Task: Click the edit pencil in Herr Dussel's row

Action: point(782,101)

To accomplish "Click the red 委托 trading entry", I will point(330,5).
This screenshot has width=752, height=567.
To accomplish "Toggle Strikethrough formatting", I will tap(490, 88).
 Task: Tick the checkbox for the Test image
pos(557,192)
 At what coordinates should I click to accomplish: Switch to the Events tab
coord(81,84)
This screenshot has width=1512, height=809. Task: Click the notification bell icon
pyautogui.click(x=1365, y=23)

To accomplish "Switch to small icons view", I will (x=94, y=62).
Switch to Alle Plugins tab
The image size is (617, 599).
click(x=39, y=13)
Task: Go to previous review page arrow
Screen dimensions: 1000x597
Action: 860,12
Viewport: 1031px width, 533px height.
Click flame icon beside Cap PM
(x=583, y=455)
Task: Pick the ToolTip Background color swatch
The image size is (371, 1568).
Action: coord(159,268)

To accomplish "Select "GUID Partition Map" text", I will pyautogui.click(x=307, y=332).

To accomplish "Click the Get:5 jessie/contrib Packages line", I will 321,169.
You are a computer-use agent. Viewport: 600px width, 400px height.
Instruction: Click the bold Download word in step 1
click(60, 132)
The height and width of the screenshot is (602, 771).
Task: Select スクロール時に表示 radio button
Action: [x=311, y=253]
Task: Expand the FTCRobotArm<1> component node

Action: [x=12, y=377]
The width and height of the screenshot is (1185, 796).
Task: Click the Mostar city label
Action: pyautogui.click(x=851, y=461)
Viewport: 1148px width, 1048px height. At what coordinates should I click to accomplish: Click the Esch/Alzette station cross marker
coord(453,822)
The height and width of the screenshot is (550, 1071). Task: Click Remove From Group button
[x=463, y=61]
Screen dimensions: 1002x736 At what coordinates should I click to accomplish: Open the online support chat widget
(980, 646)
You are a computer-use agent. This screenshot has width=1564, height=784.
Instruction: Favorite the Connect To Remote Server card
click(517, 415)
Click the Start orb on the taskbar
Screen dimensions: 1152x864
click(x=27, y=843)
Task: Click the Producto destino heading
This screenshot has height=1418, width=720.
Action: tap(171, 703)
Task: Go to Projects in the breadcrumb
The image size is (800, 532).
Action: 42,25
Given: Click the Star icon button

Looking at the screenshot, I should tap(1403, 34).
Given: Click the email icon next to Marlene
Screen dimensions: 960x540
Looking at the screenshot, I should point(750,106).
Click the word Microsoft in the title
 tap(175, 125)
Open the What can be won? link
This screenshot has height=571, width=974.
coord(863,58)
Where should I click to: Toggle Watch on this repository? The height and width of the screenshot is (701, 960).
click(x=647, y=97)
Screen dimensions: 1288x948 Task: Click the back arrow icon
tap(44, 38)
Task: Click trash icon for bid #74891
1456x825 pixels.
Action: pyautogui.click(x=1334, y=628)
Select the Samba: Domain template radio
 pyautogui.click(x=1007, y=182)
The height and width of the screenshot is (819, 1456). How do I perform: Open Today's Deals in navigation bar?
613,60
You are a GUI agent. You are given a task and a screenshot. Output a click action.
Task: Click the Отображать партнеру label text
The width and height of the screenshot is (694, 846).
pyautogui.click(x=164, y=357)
******
What is required:
Reproduce all of the data above, exactly and without omission.

Result of this task:
Task: Click the edit pencil in Herr Dussel's row

Action: point(782,101)

To accomplish "Click the red 委托 trading entry", I will point(330,5).
This screenshot has width=752, height=567.
To accomplish "Toggle Strikethrough formatting", I will tap(490, 88).
 Task: Tick the checkbox for the Test image
pos(557,192)
 At what coordinates should I click to accomplish: Switch to the Events tab
coord(81,84)
This screenshot has width=1512, height=809. Task: Click the notification bell icon
pyautogui.click(x=1365, y=23)

To accomplish "Switch to small icons view", I will (x=94, y=62).
Switch to Alle Plugins tab
The image size is (617, 599).
click(x=39, y=13)
Task: Go to previous review page arrow
Screen dimensions: 1000x597
Action: 860,12
Viewport: 1031px width, 533px height.
Click flame icon beside Cap PM
(x=583, y=455)
Task: Pick the ToolTip Background color swatch
The image size is (371, 1568).
Action: coord(159,268)

To accomplish "Select "GUID Partition Map" text", I will pyautogui.click(x=307, y=332).

To accomplish "Click the Get:5 jessie/contrib Packages line", I will 321,169.
You are a computer-use agent. Viewport: 600px width, 400px height.
Instruction: Click the bold Download word in step 1
click(60, 132)
The height and width of the screenshot is (602, 771).
Task: Select スクロール時に表示 radio button
Action: [x=311, y=253]
Task: Expand the FTCRobotArm<1> component node

Action: [x=12, y=377]
The width and height of the screenshot is (1185, 796).
Task: Click the Mostar city label
Action: pyautogui.click(x=851, y=461)
Viewport: 1148px width, 1048px height. At what coordinates should I click to accomplish: Click the Esch/Alzette station cross marker
coord(453,822)
The height and width of the screenshot is (550, 1071). Task: Click Remove From Group button
[x=463, y=61]
Screen dimensions: 1002x736 At what coordinates should I click to accomplish: Open the online support chat widget
(980, 646)
You are a computer-use agent. This screenshot has width=1564, height=784.
Instruction: Favorite the Connect To Remote Server card
click(517, 415)
Click the Start orb on the taskbar
Screen dimensions: 1152x864
click(x=27, y=843)
Task: Click the Producto destino heading
This screenshot has height=1418, width=720.
Action: tap(171, 703)
Task: Go to Projects in the breadcrumb
The image size is (800, 532).
Action: 42,25
Given: Click the Star icon button

Looking at the screenshot, I should tap(1403, 34).
Given: Click the email icon next to Marlene
Screen dimensions: 960x540
Looking at the screenshot, I should point(750,106).
Click the word Microsoft in the title
 tap(175, 125)
Open the What can be won? link
This screenshot has height=571, width=974.
coord(863,58)
Where should I click to: Toggle Watch on this repository? The height and width of the screenshot is (701, 960).
click(x=647, y=97)
Screen dimensions: 1288x948 Task: Click the back arrow icon
tap(44, 38)
Task: Click trash icon for bid #74891
1456x825 pixels.
Action: pyautogui.click(x=1334, y=628)
Select the Samba: Domain template radio
 pyautogui.click(x=1007, y=182)
The height and width of the screenshot is (819, 1456). How do I perform: Open Today's Deals in navigation bar?
613,60
You are a GUI agent. You are given a task and a screenshot. Output a click action.
Task: Click the Отображать партнеру label text
The width and height of the screenshot is (694, 846).
pyautogui.click(x=164, y=357)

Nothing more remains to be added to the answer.